WHAT YOU HAVE TO DO: Pick up the personal post below about being as picky with relationships, friendships, and jobs as with a scarf, and continue it from its last sentence.

Yesterday I was explaining to Awesome Therapist that I had literally spent an hour perusing scarves online.* Flattering color + no polyester or yucky synthetics + not $200 = a meaty dig through the internet’s giant scarf pile. I’m tired of haphazardly buying things because I’m stressed or they’re on sale. No more impulse shopping for things that end up at Goodwill. I wanna buy something I love & expect to last a long time–embracing a less disposable mindset, if ya will.
Then I realized à la Cher that if I’m THAT picky about a dang scarf, I should be just as selective about more important shit: relationships, friendships, and jobs.
Because tbh, the opposite mindset has gotten me in a lot of trouble.
During years of low self-esteem (NOT ANYMORE, SUCKAZZ)(ahem), I happily lapped up any male attention, low-paying job, and psycho who wanted to befriend me, all with huge Bambi eyes of disbelief like my gurr TSwift accepting her 85th award (except in this case I did NOT know how awesome I was). I was delighted by the Table Scraps o’ Lyfe.
As a result, I struggled by on an inadequate salary, dated people with an alarming number of red flags (“I’m in the process of getting a divorce because I scared my wife by punching things and oh also I’m weaning myself off my antidepressants” oh, 23-year-old Holly), and had to break off several toxic friendships. Stressful, energy-sucking stuff.

DATA SECTION:
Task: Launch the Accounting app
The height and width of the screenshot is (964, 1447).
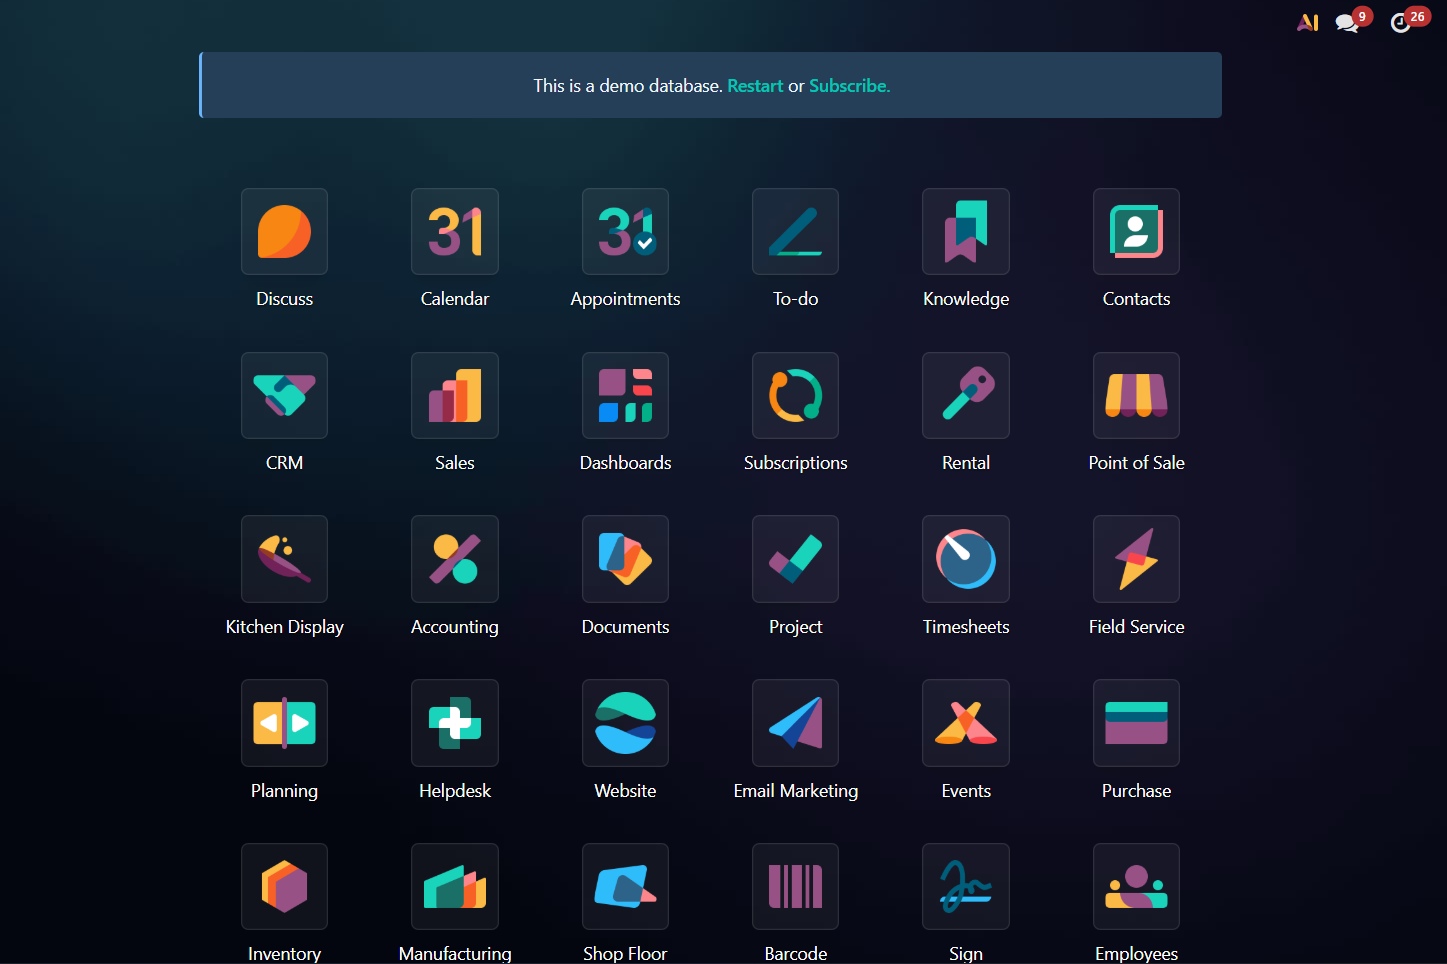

RESPONSE BOX:
In general, I value being grateful and appreciating little things and not being entitled. I’m all for Seizing Opportunities and carping the diem and taking advantage of lucky breaks. But what a difference a little self-esteem and healthy self-confidence makes!
For the first time after a successful job interview, I told a prospective employer I wasn’t interested in them. (Gasp!) I’ve started asking myself if I want to see someone again after a date, rather than “OMG do they like me?! In which case I definitely like them!” And now I’m looking for specific things in friends (like honesty, vulnerability, and not making me feel bad about myself) instead of simply shared interests.
I’d like to say HOLY SHIT my life has changed and it’s way better! But all of this is very recent. It’s too soon to tell. Unlike buying a scarf (I’m leaning toward the leopard-print one), it’ll take awhile. But hey, that’s part of the new philosophy, right? Patience. I’m willing to wait. ❤
*Let’s be real: I should rename this site Things I Learned in Therapy (because that’s where my fave Lyfe Lessons™ come from).